3.1 Authority of the Administrator . Subject to Section 7 hereof, the Plan shall be interpreted, administered and operated by the Committee, which shall have complete authority, subject to the express provisions of the Plan, to interpret the Plan, to prescribe, amend and rescind rules and regulations relating to the Plan, and to make all other determinations necessary or advisable for the administration of the Plan. The Committee may delegate any of its duties hereunder to a subcommittee, or to such person or persons from time to time as it may designate. All decisions, interpretations and other actions of the Committee shall be final, conclusive and binding on all parties who have an interest in the Plan.

3.2 Administrator Liability . No member of the Committee will be liable for any action or determination made by the Committee with respect to the Plan or any Transaction Bonus paid under the Plan.

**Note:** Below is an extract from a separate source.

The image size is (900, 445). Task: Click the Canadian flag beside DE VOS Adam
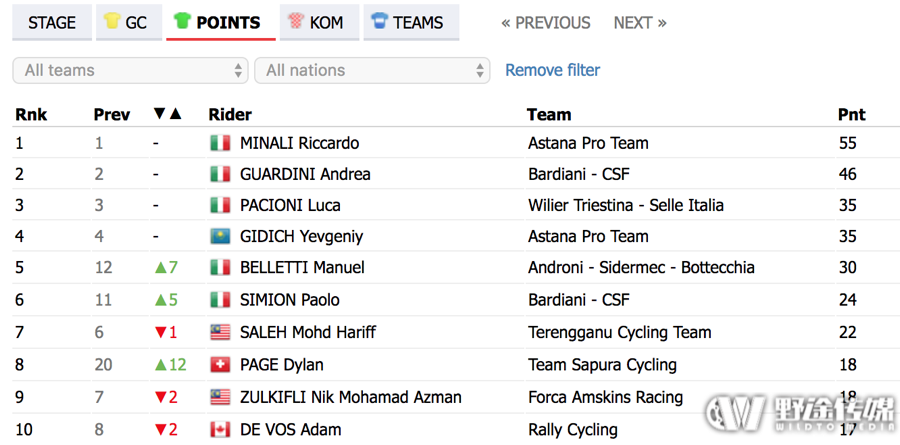point(220,429)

All expenses and liabilities which members of the Committee incur in connection with the administration of this Plan shall be borne by the Company or its successor. No members of the Committee shall be personally liable for any action, determination or interpretation made in good faith with respect to this Plan or any Transaction Bonuses paid hereunder, and all members of the Committee shall be fully indemnified and held harmless by the Company or its successor in respect of any such action, determination or interpretation.

4. Eligibility . The Participants shall be the individuals listed on Schedule B hereto. Each of the Participants shall receive a Transaction Bonus in the manner provided herein if the terms and conditions set forth below are satisfied.

5. Terms and Conditions of the Transaction Bonus .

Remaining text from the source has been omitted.